The /token/introspect endpoint is a back channel endpoint that returns the active state and metadata of a given token (per RFC 7662). It does not revoke tokens — for revocation use the /token/revoke endpoint. The introspect endpoint requires the TokenRepository#getByAccessToken method to introspect access tokens.

INFO

  • Implementing this endpoint is optional
  • This endpoint requires TokenRepository#getByAccessToken to be defined to introspect access tokens
ts
app.post("/token/introspect", async (req: Express.Request, res: Express.Response) => {
  try {
    const oauthResponse = await authorizationServer.introspect(req);
    return handleExpressResponse(res, oauthResponse);
  } catch (e) {
    handleExpressError(e, res);
    return;
  }
});

Configure

Client credentials authentication is enabled by default. To disable, set authenticateIntrospect to false.

ts
const authoriztionServer = new AuthorizationServer(
  ...,
  {
    authenticateIntrospect: false,
  }
);

By default, only confidential clients (those registered with a client_secret) may introspect, per RFC 7662 §4 (protected resources should be "specifically authorized"). A public client is rejected with 401 invalid_client. To allow public clients to introspect, set introspectionRequiresConfidentialClient to false. This option has no effect when authenticateIntrospect is false.

ts
const authorizationServer = new AuthorizationServer(
  ...,
  {
    introspectionRequiresConfidentialClient: false,
  }
);

Request

A complete token introspection request will include the following parameters:

  • token (required): The string value of the token to be introspected
  • token_type_hint (optional): A hint about the type of the token submitted for introspection. Valid values are: access_token and refresh_token. The hint is purely advisory — the server identifies the token's type from the token itself, so refresh tokens are found even when the hint is absent or wrong. An unrecognized hint is rejected with unsupported_token_type.

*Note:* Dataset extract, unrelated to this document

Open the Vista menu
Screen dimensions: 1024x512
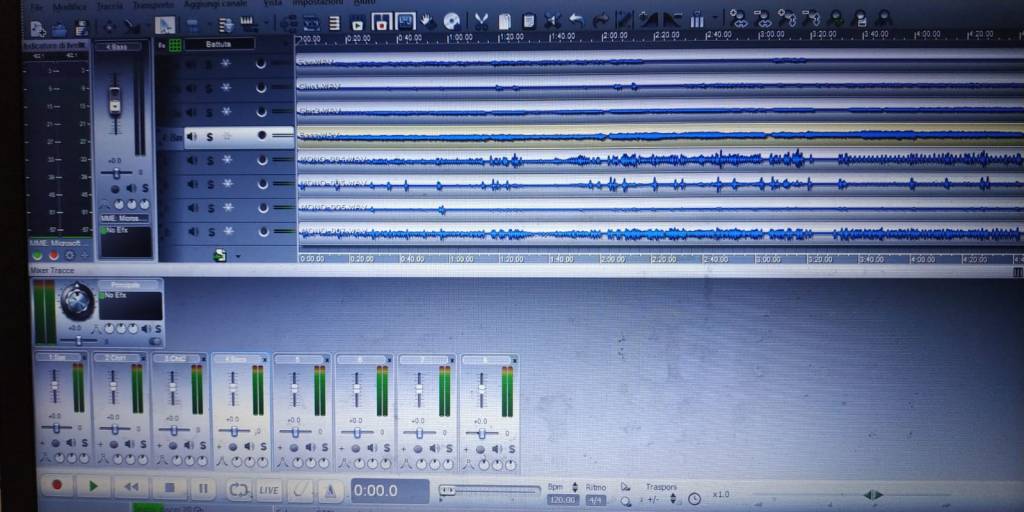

By default the request must be authenticated with a registered confidential client's credentials (client_id + client_secret); public clients are rejected (see Configure). The authenticated client may introspect any token — introspection is a back-channel call (typically from a resource server) and is not scoped to tokens issued to the requesting client. The client does not need to be authorized for the client_credentials grant.

View sample introspect request

You can authenticate by passing the client_id and client_secret as a query string, or through basic auth.

http
POST /token/introspect HTTP/1.1
Host: example.com
Content-Type: application/x-www-form-urlencoded

token=xxxxxxxxxx
&token_type_hint=refresh_token
&client_id=xxxxxxxxxx
&client_secret=xxxxxxxxxx
http
POST /token/introspect HTTP/1.1
Host: example.com
Content-Type: application/x-www-form-urlencoded
Authorization: Basic MTpzdXBlci1zZWNyZXQtc2VjcmV0

token=xxxxxxxxxx
&token_type_hint=refresh_token

When authenticateIntrospect = false:

ts
new AuthorizationServer(..., {
  authenticateIntrospect: false,
})
http
POST /token/introspect HTTP/1.1
Host: example.com
Content-Type: application/x-www-form-urlencoded

token=xxxxxxxxxx
&token_type_hint=refresh_token

Token verification and active

A presented JWT's claims are trusted only after its signature verifies against the server's configured JwtService — a token with an invalid or unverifiable signature is treated as unknown and reported {"active": false}, never as an error. The same applies to a well-formed token whose record no longer exists in storage.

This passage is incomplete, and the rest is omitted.